From: Alan Mackenzie
Subject: Re: Git question: when using branches, how does git treat working files when changing branches?
Date: Thu, 29 Oct 2015 12:35:54 +0000
User-agent: Mutt/1.5.23 (2014-03-12)

Hello, David.

On Thu, Oct 29, 2015 at 09:21:02AM +0100, David Kastrup wrote:
> Alan Mackenzie <address@hidden> writes:

[ .... ]

> > Having a look at my series of commands after the first git checkout, I
> > in fact did a git stash list.  I don't think that list was empty when I
> > typed that command.  It isn't empty now.  In other words, that first git
> > checkout stashed my changes, it didn't discard them.  It may have told
> > me, it might not have.

> It most certainly would not have told you since a checkout does not
> magically stash things.  More likely you forget the "list" part and
> typed just

> git stash

> or a variation thereof.

I think it's quite likely I did.  I can't remember any more.  Apologies
for stirring things up.

> > It wouldn't work well for me.  The word "commit" has a meaning,
> > something like "hand over on a permanent basis".  When you make a
> > "commitment", you are pledging your honour that you will stand behind
> > what you have committed.

> Nope, that's what git commit -s is for (Signed-off-by: footer).

I was talking about the English word, not the use git makes of it.

> > What "commit" _doesn't_ mean is "temporarily store because there's
> > nowhere better".

> You are working with a distributed version control system.  It means
> exactly that since you are working with your _private_ repository.
> Anything non-trivial I push has actually seen a number of git commit
> --amend and git rebase -i reorganizations so that what I end up pushing
> is _polished_.

It would be equally polished if you simply committed it when it was
ready.  git commit --amend, and friends, don't polish code.

> The most important tool of the mathematician and programmer is the
> wastebasket, the most important tool of a distributed version control
> system is local commits.

A commit should have a meaning.  A repository filled up with commit
messages like "Commit necessitated by git before switching branches." is
not going to make thrilling reading at a later date.

> You are not understanding your tool if you insist on using it like CVS,
> and you are making life harder for yourself (since you need to get
> everything right the first try) and everybody else (since you won't get
> everything right the first try).

Whether one commits after every single character change, or once when
work is completed, or anything in between, the quality of the work
depends only on the skill deployed in its implementation and the
conscientiousness of its testing.

Dataset excerpt
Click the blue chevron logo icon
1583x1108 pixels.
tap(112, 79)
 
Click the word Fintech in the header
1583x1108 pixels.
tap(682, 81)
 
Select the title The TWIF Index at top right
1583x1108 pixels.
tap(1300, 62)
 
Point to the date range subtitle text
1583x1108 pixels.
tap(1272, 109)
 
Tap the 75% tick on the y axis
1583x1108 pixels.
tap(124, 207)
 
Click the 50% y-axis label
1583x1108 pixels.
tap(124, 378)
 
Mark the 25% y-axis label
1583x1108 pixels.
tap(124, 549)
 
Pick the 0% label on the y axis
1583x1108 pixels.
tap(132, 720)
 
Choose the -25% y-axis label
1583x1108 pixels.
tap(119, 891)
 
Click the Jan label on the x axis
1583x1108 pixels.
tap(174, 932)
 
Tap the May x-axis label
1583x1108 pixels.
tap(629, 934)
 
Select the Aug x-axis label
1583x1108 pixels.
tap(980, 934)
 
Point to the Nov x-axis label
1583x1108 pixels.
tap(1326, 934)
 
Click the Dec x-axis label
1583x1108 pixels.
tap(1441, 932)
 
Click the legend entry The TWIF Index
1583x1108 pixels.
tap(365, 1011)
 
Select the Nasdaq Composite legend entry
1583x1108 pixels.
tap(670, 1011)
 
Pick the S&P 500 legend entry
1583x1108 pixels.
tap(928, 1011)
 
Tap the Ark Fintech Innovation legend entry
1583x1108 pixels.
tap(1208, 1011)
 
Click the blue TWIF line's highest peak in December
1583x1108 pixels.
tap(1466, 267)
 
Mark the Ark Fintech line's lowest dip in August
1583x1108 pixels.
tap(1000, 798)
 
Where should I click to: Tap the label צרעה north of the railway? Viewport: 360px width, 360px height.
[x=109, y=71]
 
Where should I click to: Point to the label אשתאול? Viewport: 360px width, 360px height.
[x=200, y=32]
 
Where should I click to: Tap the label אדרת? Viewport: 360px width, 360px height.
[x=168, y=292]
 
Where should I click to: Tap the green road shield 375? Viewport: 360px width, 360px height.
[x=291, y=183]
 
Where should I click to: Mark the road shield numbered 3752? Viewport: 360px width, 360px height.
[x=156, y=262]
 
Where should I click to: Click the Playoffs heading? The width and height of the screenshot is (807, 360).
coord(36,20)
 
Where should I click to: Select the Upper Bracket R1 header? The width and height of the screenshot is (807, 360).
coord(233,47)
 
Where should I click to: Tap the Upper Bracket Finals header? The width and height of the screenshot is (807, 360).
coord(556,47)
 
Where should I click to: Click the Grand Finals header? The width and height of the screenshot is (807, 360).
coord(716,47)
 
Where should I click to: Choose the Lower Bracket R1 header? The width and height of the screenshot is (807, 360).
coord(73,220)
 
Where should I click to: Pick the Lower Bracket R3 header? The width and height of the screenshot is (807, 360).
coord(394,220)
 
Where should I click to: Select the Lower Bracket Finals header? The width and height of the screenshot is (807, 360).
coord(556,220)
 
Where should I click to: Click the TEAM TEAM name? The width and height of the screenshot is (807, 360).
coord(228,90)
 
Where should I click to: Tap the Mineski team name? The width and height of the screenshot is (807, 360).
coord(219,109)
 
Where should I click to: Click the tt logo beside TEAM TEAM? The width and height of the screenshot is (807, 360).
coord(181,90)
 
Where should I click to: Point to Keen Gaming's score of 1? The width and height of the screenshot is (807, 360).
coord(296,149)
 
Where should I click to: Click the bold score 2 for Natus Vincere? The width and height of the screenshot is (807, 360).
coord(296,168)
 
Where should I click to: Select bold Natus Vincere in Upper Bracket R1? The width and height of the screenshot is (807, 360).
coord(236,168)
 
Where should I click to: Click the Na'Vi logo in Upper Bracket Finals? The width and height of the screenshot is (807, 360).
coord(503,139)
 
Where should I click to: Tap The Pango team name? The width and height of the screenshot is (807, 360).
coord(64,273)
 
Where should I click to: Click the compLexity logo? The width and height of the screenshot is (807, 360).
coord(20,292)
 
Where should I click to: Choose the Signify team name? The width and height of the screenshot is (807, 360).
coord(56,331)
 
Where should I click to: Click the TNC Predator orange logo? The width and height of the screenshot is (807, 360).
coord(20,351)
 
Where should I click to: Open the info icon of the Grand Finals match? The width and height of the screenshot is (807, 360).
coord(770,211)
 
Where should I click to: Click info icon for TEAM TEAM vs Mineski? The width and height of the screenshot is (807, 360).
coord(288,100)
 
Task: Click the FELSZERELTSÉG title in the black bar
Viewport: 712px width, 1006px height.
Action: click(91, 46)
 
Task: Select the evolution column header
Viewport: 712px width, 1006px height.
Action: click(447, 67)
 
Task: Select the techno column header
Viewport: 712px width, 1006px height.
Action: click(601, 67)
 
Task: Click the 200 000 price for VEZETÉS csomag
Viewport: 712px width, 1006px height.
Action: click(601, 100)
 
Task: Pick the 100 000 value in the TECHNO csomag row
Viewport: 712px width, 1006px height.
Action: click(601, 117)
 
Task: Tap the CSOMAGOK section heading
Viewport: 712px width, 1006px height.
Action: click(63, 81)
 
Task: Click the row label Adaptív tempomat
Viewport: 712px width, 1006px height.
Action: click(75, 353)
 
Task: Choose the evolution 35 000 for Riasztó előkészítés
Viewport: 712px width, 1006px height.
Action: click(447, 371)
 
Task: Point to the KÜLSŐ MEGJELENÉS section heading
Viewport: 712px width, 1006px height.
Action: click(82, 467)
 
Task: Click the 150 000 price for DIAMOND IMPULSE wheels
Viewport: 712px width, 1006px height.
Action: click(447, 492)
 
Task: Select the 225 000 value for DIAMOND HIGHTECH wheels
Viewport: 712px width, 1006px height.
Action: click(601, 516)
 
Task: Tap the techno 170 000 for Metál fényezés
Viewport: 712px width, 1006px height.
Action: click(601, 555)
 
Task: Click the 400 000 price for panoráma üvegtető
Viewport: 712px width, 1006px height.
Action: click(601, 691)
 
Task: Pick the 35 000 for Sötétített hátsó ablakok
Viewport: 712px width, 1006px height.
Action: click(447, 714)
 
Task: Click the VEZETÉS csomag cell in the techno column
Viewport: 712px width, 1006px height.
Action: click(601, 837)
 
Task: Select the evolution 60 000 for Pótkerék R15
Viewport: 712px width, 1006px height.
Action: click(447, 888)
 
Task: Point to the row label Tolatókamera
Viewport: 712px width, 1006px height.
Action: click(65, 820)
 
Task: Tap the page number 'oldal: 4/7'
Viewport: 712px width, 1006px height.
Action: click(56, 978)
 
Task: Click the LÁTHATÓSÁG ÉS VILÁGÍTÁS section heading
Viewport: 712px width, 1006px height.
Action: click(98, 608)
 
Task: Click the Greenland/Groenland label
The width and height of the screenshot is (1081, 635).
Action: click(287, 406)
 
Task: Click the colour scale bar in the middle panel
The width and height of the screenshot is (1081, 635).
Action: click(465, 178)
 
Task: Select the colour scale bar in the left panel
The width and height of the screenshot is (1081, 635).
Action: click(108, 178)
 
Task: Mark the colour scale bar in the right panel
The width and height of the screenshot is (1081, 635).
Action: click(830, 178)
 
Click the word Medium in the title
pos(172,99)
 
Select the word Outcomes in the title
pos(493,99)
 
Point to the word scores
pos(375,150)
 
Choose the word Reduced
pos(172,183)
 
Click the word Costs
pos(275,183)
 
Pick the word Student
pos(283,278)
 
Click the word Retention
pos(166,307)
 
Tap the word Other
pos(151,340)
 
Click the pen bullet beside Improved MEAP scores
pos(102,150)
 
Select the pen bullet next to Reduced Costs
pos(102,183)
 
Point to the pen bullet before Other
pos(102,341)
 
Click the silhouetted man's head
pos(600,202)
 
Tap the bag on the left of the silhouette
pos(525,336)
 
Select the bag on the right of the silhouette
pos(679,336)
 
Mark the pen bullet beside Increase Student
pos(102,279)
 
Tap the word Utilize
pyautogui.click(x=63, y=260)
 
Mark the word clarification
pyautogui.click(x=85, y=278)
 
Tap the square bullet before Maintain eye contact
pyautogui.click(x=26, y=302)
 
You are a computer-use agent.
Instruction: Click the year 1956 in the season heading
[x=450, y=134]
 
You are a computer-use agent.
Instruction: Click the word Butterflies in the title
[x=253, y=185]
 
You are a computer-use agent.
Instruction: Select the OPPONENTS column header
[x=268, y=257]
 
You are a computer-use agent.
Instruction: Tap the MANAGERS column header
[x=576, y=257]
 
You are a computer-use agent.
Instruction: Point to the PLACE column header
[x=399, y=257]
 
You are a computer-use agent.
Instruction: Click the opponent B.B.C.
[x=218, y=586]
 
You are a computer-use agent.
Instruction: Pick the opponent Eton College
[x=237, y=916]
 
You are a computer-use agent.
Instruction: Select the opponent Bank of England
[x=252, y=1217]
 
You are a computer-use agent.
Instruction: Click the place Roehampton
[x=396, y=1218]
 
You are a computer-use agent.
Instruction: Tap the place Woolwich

__BRIEF__
From the email about git branches, reproduce the passage that begins with "A commit should" and ends after "the first try).".

__RESULT OF THE TASK__
A commit should have a meaning.  A repository filled up with commit
messages like "Commit necessitated by git before switching branches." is
not going to make thrilling reading at a later date.

> You are not understanding your tool if you insist on using it like CVS,
> and you are making life harder for yourself (since you need to get
> everything right the first try) and everybody else (since you won't get
> everything right the first try).